_Directions_. Each line from the one containing "This screenshot has height=392, width=547." onward, through the end of the entries, is to be transcribed exactly; nothing else is to be included.
··· Data for processing
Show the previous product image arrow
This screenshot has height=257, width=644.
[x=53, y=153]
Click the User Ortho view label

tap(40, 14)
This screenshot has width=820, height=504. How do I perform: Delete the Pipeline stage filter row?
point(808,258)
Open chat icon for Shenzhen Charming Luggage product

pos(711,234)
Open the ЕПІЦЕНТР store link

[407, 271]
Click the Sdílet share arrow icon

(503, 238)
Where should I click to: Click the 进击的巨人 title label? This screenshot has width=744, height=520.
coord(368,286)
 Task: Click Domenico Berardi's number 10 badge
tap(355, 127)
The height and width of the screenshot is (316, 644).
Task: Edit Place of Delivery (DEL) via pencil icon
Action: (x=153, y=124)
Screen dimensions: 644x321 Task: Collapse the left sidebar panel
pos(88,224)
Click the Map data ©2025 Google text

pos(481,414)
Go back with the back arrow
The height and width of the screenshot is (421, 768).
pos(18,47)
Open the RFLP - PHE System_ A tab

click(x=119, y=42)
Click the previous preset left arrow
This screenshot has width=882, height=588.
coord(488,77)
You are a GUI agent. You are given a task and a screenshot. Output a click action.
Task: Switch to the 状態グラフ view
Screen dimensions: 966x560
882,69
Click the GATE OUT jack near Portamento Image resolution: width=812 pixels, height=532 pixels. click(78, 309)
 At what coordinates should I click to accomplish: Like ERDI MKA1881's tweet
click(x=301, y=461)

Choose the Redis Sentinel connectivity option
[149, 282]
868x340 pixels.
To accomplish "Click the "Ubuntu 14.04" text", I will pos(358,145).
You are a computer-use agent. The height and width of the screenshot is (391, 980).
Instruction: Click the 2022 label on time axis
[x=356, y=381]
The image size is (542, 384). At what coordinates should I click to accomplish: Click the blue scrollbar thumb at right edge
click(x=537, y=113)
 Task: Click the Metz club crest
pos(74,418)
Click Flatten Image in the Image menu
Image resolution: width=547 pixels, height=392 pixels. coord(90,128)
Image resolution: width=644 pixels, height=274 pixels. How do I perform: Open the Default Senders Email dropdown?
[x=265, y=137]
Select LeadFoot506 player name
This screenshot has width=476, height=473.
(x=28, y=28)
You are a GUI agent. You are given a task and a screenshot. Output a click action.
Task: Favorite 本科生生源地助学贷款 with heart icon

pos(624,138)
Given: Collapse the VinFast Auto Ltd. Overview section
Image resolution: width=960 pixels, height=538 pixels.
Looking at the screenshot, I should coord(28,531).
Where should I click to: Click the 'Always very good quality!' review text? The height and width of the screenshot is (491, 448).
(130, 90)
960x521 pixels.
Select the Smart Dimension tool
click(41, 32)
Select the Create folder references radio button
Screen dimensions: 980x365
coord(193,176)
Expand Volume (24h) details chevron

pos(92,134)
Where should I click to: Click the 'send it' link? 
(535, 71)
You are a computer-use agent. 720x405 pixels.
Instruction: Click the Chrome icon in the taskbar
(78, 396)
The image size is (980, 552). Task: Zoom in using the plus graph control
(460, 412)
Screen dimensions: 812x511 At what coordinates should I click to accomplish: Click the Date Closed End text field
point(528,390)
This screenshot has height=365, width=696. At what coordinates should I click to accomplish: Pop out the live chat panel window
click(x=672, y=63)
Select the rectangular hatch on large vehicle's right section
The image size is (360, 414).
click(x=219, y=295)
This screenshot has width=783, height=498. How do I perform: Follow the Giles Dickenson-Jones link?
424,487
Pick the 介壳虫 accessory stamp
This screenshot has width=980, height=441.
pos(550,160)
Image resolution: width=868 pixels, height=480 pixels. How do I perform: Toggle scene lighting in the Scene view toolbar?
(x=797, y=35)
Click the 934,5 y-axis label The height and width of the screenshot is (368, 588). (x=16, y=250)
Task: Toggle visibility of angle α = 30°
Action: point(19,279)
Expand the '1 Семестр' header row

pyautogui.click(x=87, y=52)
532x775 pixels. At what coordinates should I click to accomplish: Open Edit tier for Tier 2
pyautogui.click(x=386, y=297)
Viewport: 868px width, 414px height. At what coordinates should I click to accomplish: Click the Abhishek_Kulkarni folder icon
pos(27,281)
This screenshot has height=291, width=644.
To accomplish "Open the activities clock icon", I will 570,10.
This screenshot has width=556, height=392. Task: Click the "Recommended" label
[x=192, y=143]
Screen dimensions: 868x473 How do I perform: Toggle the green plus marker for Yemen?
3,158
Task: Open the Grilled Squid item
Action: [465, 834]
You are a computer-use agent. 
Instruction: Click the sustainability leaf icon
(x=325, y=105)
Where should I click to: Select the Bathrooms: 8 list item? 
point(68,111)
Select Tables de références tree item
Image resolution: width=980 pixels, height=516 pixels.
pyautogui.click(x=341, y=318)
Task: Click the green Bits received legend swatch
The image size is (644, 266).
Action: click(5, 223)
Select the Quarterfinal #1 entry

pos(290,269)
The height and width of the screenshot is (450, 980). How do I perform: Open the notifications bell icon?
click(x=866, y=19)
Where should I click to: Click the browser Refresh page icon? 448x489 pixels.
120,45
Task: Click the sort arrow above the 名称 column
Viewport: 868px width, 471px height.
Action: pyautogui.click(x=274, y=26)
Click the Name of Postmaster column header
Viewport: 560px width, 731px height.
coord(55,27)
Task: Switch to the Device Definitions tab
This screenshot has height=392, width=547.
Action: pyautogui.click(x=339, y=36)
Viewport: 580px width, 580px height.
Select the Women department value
······
_Solution_.
This screenshot has height=392, width=547.
Action: pyautogui.click(x=339, y=36)
Viewport: 580px width, 580px height.
Select the Women department value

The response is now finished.